Se se julgasse a palavra "sensível" pelos padrões da maioria dos adultos, então, em geral, quanto mais "sensível" uma criança era, menos feliz havia sido sua infância.
E toda a infelicidade da infância de Chongxuan Sheng vinha quase inteiramente daquele homem chamado Chongxuan Futo.
Ele nunca se havia atrevido a vir ao Mosteio Marchito-Florescente.
Agora que estava aqui, mesmo com dois amigos ao seu lado, ainda se sentia sozinho.
Catorze deu silenciosamente um passo mais perto dele. A Armadura de Montanha Negativa que ele carregava não era chamativa, mas dava uma sensação de confiabilidade.
Jiang Chen olhou para cima, para a lua—uma fonte de luz brilhante mas distante.
Solidão—quem deles não a sentia?
Caminharam até aproximadamente onde havia estado o salão principal do Mosteio Marchito-Florescente, e Chongxuan Sheng parou.
"Eu sempre me perguntei por que ele tomou aquelas decisões estúpidas repetidamente, traindo sua família, seus amigos, seus subordinados... traindo tantos que confiavam nele, e até causando danos à família."
O "ele" ao qual se referia sem nomear diretamente só podia ser Chongxuan Futo.
O homem gordo olhou ao redor.
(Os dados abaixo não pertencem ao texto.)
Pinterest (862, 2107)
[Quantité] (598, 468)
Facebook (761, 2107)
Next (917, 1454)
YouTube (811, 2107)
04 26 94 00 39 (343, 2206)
A escuridão não afetava sua visão, mas as ruínas que se espalhavam por todos os lados não pareciam conter nenhuma pista—se alguma vez houve, deveriam ter sido destruídas naquele grande fogo há vinte e cinco anos. Quanto mais o vento e a chuva do quarto de século transcorrido.
Chongxuan Sheng perguntou: "Haverá respostas aqui?"
Havendo recentemente ganhado certa vantagem na luta pela posição de chefe de família, mostrou neste momento uma rara expressão de confusão.
Vinte e cinco anos... ou até mais tempo—como se encontrariam respostas?
Os dois que uma vez se tornaram amigos aqui—um já havia se dissipado na nada, e o outro estava confinado dentro do Palácio de Pedra Verde, sem ver o céu desde há eras. Quanto ao próprio Mosteio Marchito-Florescente, além da devastação que cobria tudo, nada restava.
Para encontrar respostas, parecia que o único caminho era perguntar à pessoa dentro do Palácio de Pedra Verde. Mas o Palácio de Pedra Verde era inacessível, e assim...
Jiang Chen só agora percebeu algo. Quando Chongxuan Sheng havia enviado Xu Fang ao Palácio de Pedra Verde para se desculpar, além de destruir o Sindicato da Assembleia do Tesouro e atingir Jiang Wuliang, bem poderia haver a intenção de forçar Jiang Wuliang a sair do Palácio de Pedra Verde.
Mas Jiang Wuliang havia mantido seu silêncio de início ao fim.
O Príncipe Herdeiro deposto parecia ter abandonado completamente a vontade de viver...
"Você tem uma resposta?" perguntou Jiang Chen.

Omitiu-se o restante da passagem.